Apre un sito dal world wide web accessibile a chiunque. Si chiama borderlands.net. La prima foto è in bianco e nero, la prima di una gallery che ritrae gli spazi di quello che sembra un ex ospedale: ci sono ancora i letti in ferro con i materassi sfondati, abiti sparsi sul pavimento pieno di detriti, scrivanie con cartacce ormai illeggibili ancora sparse sul ripiano e poi pareti scrostate che danno un tocco ancora più lugubre. Guardando meglio vedo tante, troppe sbarre. La didascalia rivela: ex ospedale psichiatrico di Cogoleto.

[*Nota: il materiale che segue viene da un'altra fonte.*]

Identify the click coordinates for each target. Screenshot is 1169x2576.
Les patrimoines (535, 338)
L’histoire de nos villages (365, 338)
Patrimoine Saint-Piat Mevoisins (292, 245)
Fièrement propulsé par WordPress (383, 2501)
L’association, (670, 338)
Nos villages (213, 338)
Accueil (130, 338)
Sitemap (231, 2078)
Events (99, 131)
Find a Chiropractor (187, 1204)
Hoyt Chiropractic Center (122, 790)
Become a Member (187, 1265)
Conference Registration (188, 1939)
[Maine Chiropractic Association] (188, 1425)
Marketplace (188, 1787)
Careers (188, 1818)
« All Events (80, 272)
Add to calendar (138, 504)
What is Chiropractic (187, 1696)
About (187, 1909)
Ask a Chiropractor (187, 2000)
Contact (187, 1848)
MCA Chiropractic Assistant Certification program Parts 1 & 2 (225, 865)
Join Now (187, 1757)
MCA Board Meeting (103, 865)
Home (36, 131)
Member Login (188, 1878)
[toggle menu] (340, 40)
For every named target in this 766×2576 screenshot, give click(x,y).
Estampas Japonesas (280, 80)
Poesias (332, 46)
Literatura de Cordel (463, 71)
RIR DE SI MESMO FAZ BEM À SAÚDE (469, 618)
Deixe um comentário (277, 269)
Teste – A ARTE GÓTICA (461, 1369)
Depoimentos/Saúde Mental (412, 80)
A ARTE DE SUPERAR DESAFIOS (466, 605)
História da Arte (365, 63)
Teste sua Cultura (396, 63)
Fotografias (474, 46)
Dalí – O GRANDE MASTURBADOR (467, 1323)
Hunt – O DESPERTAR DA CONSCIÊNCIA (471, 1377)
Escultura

Stefano scorre rapidamente altre immagini e riconosco non solo il Diurno, ma anche alcuni luoghi che abbiamo usato per costruire Underground. Noto però che solo alcune gallerie fotografiche riportano il nome del luogo.
«Questo è il sito pubblico, ma anche loro hanno una parte nascosta».
Stavolta apre Tor Browser e digita un indirizzo a colpo sicuro. Non ci sono fotografie accattivanti, ma solo stringhe di quello che sembra un database.
«Un censimento di luoghi abbandonati, non solo sotterranei. Hanno lo scopo di ampliarlo, per questo ci hanno contattato. Hanno visto cose interessanti sul nostro sito, anche se non sono nostre. Sono stati prudenti, ma non abbastanza. Li ho beccati e sono genovesi».
Io e Serena abbiamo la stessa faccia stupefatta. Per la prima volta, forse, abbiamo un punto di partenza.